__Problem to work on__. Once the line with "Viewport: 1168px width, 2576px" is found, repeat exactly that line and every one after it until the data below ends, including the last line.
++++
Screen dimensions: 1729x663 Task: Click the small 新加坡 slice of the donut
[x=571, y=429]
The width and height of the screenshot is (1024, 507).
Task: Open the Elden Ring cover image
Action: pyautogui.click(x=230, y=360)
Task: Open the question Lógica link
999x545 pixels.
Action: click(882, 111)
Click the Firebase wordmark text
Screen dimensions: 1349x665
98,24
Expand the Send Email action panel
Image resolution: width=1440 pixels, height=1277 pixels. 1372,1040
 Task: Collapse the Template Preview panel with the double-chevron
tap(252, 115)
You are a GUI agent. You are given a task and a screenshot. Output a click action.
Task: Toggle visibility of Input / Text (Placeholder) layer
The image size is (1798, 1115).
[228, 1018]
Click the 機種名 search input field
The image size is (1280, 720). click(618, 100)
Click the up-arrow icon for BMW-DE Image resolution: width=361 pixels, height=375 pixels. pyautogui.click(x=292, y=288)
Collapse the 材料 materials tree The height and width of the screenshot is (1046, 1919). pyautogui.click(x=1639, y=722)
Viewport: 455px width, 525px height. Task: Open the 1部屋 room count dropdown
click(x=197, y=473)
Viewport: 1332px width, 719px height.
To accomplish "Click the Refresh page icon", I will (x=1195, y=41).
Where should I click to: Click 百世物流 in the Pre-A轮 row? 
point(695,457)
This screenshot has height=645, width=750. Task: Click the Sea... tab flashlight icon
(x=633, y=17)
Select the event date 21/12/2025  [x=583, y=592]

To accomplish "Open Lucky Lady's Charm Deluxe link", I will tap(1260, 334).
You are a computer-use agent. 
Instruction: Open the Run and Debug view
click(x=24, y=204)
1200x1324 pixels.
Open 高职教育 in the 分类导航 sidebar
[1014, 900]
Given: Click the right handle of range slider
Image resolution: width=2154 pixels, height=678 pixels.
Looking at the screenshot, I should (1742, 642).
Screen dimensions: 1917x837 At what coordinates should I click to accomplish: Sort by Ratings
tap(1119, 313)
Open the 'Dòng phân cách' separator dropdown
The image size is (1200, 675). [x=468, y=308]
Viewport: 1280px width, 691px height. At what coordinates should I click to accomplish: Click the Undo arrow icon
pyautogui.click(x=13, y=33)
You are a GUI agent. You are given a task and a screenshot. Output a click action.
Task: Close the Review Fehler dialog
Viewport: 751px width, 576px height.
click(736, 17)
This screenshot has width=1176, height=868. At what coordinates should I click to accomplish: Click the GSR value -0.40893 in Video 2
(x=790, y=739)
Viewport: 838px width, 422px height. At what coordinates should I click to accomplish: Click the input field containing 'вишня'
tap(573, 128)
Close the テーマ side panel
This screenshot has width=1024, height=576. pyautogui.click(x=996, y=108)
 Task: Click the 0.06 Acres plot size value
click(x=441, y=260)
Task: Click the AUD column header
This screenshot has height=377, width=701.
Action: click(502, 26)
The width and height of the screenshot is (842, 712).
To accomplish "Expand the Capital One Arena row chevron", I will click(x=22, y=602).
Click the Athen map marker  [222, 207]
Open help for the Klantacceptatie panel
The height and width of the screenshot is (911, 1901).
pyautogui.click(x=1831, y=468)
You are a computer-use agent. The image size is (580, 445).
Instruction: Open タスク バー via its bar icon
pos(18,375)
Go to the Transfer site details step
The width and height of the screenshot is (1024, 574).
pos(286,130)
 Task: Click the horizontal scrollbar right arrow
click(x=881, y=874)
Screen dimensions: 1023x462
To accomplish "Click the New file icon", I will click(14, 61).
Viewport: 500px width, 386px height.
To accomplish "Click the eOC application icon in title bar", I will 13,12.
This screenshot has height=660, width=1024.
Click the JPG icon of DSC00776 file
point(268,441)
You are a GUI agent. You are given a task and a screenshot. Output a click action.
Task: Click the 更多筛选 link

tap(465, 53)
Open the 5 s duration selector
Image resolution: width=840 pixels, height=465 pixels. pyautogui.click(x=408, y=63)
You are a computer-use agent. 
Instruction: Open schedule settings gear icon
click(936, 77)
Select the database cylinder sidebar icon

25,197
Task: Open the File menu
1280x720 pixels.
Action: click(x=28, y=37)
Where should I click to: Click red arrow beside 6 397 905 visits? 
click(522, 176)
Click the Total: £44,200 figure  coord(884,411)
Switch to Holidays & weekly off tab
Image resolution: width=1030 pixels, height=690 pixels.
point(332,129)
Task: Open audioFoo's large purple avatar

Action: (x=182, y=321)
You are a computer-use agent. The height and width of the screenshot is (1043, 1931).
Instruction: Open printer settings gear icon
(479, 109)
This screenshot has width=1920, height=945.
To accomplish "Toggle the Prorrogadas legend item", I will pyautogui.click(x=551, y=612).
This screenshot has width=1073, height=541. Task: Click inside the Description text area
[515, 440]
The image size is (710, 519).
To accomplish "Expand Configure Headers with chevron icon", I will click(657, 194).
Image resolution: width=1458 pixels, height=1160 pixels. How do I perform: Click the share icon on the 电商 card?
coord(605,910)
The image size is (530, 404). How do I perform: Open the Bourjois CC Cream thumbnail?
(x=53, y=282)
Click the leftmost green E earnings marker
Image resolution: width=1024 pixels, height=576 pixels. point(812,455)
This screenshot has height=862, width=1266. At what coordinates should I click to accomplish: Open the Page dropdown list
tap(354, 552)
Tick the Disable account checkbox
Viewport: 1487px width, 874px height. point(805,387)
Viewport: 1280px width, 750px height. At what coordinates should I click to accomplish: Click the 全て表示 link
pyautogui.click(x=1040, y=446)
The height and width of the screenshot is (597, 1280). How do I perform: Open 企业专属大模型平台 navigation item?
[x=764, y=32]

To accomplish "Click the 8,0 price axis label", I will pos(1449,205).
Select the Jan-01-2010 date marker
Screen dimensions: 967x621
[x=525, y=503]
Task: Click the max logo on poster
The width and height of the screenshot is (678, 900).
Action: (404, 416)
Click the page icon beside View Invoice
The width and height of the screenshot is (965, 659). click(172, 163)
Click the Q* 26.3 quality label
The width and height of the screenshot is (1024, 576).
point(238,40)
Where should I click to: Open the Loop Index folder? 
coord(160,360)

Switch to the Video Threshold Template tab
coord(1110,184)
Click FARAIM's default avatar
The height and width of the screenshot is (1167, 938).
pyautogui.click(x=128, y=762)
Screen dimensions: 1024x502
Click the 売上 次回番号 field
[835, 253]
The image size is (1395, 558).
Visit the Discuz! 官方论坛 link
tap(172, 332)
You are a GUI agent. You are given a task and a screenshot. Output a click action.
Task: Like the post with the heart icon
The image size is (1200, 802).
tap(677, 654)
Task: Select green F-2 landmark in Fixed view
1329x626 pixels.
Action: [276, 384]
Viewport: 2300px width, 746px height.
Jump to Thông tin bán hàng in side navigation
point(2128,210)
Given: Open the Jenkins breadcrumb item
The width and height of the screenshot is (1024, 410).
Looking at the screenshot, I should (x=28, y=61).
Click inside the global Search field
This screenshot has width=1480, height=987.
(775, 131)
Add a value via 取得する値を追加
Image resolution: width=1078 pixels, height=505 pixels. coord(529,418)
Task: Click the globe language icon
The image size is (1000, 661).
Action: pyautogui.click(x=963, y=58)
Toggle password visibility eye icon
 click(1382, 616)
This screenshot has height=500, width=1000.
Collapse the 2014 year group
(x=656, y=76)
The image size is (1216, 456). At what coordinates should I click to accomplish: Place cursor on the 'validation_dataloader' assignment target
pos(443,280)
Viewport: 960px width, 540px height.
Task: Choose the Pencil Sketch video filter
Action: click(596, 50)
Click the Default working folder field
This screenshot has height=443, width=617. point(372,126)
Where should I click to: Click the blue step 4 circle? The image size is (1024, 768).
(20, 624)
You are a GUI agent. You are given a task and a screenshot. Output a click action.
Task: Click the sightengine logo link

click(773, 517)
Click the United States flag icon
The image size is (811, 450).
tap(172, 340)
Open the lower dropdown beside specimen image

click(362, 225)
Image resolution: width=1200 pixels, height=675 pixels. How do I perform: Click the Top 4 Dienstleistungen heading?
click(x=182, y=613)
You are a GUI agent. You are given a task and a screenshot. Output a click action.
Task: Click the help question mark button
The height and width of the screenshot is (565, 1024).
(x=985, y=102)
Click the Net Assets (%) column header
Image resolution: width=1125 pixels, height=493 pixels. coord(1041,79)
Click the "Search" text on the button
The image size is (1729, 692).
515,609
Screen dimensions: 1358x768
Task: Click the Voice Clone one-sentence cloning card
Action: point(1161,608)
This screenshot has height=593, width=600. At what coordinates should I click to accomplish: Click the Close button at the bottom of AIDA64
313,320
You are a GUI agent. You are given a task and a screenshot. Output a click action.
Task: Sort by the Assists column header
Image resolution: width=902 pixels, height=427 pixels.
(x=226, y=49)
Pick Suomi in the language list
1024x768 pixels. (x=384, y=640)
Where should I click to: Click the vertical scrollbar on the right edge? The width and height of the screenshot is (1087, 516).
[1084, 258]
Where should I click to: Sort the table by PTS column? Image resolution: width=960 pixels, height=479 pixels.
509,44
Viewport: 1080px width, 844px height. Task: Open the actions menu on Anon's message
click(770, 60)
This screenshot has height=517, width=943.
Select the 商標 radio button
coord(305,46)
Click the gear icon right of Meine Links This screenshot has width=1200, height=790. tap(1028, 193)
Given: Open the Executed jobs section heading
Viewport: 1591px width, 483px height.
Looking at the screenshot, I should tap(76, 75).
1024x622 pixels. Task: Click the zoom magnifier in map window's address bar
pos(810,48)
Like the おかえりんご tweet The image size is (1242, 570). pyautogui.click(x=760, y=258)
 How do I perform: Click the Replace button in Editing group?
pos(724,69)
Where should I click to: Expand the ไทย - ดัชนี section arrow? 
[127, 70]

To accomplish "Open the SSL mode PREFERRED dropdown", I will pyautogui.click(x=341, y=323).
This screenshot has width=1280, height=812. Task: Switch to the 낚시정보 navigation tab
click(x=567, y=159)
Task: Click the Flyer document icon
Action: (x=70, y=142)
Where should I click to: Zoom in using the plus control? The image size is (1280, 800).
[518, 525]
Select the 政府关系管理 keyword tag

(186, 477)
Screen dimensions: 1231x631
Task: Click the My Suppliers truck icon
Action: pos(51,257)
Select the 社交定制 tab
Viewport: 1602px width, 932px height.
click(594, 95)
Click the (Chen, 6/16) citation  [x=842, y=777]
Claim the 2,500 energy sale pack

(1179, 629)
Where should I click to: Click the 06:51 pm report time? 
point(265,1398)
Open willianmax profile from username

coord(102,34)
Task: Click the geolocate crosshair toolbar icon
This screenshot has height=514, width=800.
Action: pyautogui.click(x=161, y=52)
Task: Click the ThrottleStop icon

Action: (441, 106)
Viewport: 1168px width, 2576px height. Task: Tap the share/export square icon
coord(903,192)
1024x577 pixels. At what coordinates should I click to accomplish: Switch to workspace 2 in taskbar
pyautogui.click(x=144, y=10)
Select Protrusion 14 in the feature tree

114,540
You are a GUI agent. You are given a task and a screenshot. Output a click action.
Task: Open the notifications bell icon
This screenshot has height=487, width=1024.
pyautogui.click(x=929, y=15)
++++
__Reply__.
Viewport: 1168px width, 2576px height. Task: Tap the share/export square icon
coord(903,192)
1024x577 pixels. At what coordinates should I click to accomplish: Switch to workspace 2 in taskbar
pyautogui.click(x=144, y=10)
Select Protrusion 14 in the feature tree

114,540
You are a GUI agent. You are given a task and a screenshot. Output a click action.
Task: Open the notifications bell icon
This screenshot has height=487, width=1024.
pyautogui.click(x=929, y=15)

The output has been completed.